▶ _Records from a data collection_

==================================================

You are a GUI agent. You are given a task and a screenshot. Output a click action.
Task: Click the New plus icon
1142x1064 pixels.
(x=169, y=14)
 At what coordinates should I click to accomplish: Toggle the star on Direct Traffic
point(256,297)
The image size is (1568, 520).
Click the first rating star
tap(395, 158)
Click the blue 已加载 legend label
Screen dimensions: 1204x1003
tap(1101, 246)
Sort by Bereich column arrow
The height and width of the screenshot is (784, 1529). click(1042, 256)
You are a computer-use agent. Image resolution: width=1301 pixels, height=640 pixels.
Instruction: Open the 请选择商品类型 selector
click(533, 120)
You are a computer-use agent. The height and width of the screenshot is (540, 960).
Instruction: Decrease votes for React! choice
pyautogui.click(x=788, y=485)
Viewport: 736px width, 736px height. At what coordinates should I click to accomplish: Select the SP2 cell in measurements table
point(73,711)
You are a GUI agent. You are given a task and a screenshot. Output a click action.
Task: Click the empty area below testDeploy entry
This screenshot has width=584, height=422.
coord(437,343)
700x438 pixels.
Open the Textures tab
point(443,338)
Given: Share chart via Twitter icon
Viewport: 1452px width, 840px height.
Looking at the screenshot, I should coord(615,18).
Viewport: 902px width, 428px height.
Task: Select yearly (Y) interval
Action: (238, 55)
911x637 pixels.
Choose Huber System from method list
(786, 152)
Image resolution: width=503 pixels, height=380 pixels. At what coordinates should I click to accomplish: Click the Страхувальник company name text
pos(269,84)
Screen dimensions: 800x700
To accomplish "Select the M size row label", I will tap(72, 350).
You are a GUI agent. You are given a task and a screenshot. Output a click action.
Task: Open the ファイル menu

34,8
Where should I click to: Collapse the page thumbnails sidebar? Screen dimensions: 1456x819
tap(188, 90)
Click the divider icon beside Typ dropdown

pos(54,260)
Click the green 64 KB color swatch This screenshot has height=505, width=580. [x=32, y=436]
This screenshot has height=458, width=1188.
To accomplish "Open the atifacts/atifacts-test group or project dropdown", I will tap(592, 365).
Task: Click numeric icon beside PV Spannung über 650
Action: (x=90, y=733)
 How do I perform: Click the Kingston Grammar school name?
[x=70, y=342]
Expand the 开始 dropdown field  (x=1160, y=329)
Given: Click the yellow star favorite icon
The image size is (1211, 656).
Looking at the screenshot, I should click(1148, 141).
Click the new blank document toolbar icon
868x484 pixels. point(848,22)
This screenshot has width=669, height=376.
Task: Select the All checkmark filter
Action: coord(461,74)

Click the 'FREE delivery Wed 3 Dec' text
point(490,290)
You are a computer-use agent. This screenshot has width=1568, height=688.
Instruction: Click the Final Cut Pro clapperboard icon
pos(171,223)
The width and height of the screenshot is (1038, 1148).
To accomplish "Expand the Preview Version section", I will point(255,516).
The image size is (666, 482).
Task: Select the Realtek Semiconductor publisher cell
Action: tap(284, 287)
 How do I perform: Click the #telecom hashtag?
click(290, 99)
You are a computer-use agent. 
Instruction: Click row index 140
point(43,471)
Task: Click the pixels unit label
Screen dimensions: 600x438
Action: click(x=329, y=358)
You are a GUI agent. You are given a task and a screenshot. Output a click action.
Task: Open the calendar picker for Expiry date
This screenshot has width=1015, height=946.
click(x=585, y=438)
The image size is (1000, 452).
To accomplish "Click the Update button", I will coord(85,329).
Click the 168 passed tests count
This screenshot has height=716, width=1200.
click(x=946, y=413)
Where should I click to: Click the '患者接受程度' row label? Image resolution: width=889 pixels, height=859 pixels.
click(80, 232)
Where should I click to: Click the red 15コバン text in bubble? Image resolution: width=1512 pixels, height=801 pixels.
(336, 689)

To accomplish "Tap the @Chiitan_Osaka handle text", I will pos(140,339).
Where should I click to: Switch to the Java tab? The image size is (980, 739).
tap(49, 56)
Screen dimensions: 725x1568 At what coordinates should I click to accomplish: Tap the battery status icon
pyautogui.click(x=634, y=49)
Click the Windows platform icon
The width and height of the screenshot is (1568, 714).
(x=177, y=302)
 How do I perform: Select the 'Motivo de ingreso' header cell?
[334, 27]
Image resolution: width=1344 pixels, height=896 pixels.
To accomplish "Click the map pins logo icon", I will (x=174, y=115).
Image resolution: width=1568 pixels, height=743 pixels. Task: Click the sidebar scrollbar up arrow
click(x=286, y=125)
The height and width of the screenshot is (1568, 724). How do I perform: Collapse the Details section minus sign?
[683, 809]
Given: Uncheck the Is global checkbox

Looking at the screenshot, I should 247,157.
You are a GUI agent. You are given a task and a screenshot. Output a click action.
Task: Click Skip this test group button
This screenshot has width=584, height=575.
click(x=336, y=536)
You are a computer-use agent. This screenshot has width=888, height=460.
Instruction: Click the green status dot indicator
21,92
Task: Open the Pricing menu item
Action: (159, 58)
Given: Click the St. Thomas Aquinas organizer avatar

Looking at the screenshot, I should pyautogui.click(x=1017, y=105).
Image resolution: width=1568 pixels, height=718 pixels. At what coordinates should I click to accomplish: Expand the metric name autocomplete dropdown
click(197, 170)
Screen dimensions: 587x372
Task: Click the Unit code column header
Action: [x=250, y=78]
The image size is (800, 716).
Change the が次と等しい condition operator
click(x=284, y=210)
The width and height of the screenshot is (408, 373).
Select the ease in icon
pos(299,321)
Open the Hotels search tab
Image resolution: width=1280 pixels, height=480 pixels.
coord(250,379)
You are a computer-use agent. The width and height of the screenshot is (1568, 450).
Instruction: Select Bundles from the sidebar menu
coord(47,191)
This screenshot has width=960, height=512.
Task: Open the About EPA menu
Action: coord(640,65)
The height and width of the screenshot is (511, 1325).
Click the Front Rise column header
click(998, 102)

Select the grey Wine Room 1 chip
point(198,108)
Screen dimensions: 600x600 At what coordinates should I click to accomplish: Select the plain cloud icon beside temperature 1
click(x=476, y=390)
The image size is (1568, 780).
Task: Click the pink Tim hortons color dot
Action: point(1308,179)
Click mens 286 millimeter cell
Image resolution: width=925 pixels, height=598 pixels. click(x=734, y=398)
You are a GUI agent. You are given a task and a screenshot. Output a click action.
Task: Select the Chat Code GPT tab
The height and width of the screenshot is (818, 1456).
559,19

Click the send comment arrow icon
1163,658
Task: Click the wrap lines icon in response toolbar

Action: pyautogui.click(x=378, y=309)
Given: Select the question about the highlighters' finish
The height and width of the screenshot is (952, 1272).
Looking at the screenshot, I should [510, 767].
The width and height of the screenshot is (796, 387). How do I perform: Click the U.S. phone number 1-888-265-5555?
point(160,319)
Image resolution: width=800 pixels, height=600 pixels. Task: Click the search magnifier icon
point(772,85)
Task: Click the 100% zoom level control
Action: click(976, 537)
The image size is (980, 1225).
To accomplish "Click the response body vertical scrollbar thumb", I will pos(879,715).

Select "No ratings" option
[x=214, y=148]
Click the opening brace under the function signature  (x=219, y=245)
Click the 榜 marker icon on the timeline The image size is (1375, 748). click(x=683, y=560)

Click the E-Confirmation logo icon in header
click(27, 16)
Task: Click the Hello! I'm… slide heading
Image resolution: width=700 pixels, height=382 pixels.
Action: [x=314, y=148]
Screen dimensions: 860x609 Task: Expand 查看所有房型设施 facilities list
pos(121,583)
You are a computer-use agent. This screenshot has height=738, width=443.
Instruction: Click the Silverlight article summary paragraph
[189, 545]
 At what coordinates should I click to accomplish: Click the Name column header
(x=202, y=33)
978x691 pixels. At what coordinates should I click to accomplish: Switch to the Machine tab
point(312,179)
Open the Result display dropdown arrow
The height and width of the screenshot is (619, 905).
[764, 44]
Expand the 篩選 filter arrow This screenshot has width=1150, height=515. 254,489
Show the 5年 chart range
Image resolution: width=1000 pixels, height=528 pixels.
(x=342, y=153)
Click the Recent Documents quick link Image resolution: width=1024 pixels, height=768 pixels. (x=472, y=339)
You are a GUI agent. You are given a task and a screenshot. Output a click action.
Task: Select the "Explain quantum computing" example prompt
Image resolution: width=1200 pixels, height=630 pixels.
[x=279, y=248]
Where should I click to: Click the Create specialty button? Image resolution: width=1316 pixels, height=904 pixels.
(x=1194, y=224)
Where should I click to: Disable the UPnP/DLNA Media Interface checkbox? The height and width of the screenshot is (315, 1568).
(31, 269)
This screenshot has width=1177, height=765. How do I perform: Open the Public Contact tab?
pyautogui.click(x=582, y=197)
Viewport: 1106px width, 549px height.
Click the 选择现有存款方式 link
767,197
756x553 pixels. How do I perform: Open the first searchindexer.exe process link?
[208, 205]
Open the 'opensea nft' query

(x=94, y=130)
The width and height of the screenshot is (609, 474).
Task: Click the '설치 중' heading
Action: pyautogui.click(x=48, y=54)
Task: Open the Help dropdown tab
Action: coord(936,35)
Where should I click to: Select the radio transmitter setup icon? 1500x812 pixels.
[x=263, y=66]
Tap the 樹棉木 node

==================================================

▶ _Your assignment_
Copy the records above exactly, beginning at the line that contains "911x637 pixels." and stopping after the line that contains "Screen dimensions: 800x700".

▶ _Output of the exercise_
911x637 pixels.
Choose Huber System from method list
(786, 152)
Image resolution: width=503 pixels, height=380 pixels. At what coordinates should I click to accomplish: Click the Страхувальник company name text
pos(269,84)
Screen dimensions: 800x700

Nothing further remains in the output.